▶ [所给文本]
+++++
由山东省京剧院演出的《燕翼堂》(编剧王宏、彭莉媛、高志娟,导演周龙)正是以家族里出了两位革命烈士,并且在抗日战争时期主动拆除庄园、积极支援八路军打击日寇的山东蒙阴县刘氏燕翼堂为原型创作的京剧现代戏。
以“燕翼堂”为剧名,无疑在艺术上赋予了这个堂号所标示的家族庄园建筑双重价值:一是以自己独特的历史由来为主人公所需的戏剧情境提供了重要元素;二是为全剧主题倾向的表达创造了特殊的象征意义。
用颇有象征含义的建筑来营造情境的杰作,已经成为创作的楷模——《红楼梦》之大观园为宝玉、黛玉等众多青年形象的性格塑造及命运嬗变提供了绝佳情境;埃尔西诺城堡为《哈姆雷特》的主人公描绘了其挣扎于等级森严、权力斗争冷酷的生存境地;巴黎圣母院绘制了《巴黎圣母院》主人公生活的中世纪宗教秩序与广场世俗生活的时代缩影;还有《百年孤独》中的马孔多老宅的房屋变化对家族记忆的隐喻……
《燕翼堂》中的燕翼堂是三百年历史的记忆,是家族成长变化的年轮,是新与旧伟大蜕变的见证,是传统思想的“合理内核”裂变为新时代精神的升华。燕翼堂从辉耀光彩衍化为黑云密锁、摇摇欲坠,直至轰然毁灭,并在毁灭中照亮九天,发出震撼鲁南大地、驱除晦暗阴霾的吼声。
本剧主人公、作为燕翼堂第十五代掌门的刘合浦,其命运汇入燕翼堂三百年长河最后也是最沸腾的激流之中。随着全剧戏剧动作的推进、变化而疾速蜕变,刘合浦与燕翼堂越来越不可分割,甚至达到了“人堂合一”的地步。因此,全剧的严谨、完整、精致、简练,达到令人惊讶的地步(当然,人们也有权怀疑其“过分精简”,此为后话)。
+++++
请接着这篇评京剧《燕翼堂》的文字往下写,从最后一句之后开始续写。

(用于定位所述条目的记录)
+++++
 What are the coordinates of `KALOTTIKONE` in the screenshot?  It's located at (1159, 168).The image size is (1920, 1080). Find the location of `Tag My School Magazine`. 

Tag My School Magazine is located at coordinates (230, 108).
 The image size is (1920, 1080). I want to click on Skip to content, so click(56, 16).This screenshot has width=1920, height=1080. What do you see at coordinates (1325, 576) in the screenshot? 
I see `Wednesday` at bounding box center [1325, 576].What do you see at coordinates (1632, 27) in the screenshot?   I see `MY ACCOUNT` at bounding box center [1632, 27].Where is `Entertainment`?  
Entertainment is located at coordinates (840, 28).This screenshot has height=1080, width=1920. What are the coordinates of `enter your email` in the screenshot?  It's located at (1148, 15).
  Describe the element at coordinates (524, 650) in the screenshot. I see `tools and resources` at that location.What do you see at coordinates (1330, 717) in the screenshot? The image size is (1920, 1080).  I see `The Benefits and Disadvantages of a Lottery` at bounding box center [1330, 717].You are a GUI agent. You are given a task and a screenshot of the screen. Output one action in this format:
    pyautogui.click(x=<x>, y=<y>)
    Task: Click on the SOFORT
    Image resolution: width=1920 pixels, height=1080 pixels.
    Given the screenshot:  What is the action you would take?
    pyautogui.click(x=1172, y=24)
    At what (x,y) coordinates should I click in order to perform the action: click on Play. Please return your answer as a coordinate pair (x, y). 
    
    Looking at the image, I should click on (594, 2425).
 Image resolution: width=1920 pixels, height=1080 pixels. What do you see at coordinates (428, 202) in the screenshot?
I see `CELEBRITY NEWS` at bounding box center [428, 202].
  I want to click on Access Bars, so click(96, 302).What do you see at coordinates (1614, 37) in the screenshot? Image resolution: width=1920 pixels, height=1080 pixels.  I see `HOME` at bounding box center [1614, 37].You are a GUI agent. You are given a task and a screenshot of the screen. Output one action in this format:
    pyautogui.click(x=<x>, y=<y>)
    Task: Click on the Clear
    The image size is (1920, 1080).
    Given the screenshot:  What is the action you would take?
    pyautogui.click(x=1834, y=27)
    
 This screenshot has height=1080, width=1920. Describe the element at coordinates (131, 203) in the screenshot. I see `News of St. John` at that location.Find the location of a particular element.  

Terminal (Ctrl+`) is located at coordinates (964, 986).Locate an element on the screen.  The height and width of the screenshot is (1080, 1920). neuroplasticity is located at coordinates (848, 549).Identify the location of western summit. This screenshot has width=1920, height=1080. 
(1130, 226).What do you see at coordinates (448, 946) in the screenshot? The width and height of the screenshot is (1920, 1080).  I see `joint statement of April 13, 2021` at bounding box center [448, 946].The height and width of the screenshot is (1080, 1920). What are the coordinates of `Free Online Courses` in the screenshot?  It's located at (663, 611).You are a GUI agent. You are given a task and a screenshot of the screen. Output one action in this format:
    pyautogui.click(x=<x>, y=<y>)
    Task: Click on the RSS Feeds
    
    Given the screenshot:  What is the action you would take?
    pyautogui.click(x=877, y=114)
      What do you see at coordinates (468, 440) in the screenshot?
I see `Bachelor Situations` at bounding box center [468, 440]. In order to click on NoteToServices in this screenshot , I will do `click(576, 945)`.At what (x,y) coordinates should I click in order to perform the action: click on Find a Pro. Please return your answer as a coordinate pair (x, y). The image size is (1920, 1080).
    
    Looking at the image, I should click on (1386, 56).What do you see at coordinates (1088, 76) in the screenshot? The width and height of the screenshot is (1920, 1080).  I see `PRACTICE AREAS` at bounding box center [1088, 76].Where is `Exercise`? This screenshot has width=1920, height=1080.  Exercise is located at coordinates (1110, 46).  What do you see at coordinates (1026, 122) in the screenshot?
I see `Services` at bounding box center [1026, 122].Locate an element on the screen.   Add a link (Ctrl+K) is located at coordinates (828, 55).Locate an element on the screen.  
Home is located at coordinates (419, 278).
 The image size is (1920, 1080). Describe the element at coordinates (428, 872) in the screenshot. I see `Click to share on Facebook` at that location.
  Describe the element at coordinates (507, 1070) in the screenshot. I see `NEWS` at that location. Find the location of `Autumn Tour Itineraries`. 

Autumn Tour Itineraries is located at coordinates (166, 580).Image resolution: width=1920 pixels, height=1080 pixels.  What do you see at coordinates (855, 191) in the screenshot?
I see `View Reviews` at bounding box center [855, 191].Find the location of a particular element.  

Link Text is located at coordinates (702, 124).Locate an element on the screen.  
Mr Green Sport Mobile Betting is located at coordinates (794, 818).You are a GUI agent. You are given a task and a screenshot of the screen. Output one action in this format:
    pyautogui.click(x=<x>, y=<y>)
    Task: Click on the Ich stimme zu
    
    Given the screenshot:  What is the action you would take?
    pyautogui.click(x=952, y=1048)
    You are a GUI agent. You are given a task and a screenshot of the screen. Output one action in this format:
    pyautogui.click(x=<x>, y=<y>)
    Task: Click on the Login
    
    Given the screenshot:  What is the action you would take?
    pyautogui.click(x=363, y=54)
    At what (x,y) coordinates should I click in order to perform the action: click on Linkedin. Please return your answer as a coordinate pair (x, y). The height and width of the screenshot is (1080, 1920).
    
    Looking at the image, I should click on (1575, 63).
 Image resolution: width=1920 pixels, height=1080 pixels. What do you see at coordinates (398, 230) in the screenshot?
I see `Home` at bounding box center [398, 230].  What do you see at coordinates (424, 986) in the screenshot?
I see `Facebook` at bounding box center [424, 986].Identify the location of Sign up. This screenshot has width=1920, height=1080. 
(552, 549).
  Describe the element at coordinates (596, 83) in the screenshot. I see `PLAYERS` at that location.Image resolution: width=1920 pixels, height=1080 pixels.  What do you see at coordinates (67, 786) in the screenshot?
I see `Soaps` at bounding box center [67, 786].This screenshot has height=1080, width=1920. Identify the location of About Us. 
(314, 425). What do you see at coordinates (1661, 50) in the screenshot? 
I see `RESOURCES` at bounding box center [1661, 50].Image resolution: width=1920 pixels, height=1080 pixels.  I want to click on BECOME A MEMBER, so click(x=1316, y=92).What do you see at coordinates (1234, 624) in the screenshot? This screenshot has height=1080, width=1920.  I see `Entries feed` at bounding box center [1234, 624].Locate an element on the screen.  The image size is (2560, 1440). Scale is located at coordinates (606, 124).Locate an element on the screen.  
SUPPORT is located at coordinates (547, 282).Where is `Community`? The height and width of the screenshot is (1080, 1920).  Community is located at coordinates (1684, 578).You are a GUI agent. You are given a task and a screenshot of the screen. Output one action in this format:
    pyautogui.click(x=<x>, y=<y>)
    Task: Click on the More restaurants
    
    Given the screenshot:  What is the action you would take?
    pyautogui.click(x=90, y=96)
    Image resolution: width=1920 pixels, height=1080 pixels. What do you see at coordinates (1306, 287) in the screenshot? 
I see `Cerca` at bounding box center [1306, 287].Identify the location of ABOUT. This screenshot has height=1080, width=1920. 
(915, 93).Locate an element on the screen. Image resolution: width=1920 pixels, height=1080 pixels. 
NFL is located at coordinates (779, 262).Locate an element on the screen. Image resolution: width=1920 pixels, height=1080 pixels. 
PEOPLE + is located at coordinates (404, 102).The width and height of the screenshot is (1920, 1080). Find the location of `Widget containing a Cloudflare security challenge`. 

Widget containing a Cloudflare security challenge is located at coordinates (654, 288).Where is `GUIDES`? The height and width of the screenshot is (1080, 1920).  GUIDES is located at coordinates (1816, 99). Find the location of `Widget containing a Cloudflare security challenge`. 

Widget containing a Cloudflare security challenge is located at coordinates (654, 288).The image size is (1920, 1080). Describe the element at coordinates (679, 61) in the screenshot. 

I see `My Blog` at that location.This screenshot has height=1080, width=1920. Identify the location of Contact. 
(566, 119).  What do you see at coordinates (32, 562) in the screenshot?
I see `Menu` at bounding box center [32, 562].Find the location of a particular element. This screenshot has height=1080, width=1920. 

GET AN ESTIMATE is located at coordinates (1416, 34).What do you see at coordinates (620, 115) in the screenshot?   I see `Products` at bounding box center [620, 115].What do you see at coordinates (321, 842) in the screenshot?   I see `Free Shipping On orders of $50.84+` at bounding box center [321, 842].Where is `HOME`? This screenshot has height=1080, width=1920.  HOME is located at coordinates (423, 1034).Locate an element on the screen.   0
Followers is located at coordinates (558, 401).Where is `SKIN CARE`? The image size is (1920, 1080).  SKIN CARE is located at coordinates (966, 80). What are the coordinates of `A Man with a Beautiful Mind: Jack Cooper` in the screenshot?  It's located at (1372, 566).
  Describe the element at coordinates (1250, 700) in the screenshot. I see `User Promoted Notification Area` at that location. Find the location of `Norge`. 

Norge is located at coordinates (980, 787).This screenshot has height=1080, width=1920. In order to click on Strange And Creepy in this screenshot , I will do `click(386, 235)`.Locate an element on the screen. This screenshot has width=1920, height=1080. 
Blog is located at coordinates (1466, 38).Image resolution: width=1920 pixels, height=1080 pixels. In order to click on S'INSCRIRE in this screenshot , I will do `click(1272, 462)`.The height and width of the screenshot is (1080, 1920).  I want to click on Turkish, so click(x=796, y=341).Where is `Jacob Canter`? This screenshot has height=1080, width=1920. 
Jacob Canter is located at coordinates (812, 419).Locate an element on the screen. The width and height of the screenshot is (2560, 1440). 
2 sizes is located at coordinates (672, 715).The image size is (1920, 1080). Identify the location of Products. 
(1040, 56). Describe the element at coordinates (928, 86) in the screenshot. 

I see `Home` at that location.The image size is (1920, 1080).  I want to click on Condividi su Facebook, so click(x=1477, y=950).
+++++
▶ [书面作答]
值得我们认真研究的是本剧所获得的成果。
我们不必过分述说本剧结构的严谨——刘合浦承受的使命以及他在全剧中的主要戏剧动作始终是“家族荣昌,人丁兴旺”。然而,本剧的第一个重大情节就是其弟刘晓浦与其子刘一梦两位共产党人的壮烈牺牲。他们就像自己所期许的那样,“一盏灯熄灭了,千万盏灯又会亮起来——”首先照亮了燕翼堂的青年人,女儿刘增韵毅然决然地走上了叔叔和哥哥两位烈士走过的路,带领弟弟妹妹们去了大青山,投身共产党领导的抗日游击队。直到被俘的女儿在刘合浦面前壮烈地献出生命,极大地震惊了他的灵魂,他这才毅然跟随烈士们的足迹,奋不顾身地投入了战斗。前因后果环环相扣,行动的递进承前启后。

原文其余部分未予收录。